Your task is to output every record exactly as it is given.

* **Records shown**:
----------

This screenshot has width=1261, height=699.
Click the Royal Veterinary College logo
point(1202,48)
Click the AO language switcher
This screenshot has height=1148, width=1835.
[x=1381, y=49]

----------

* **Result of this exercise**:
This screenshot has width=1261, height=699.
Click the Royal Veterinary College logo
point(1202,48)
Click the AO language switcher
This screenshot has height=1148, width=1835.
[x=1381, y=49]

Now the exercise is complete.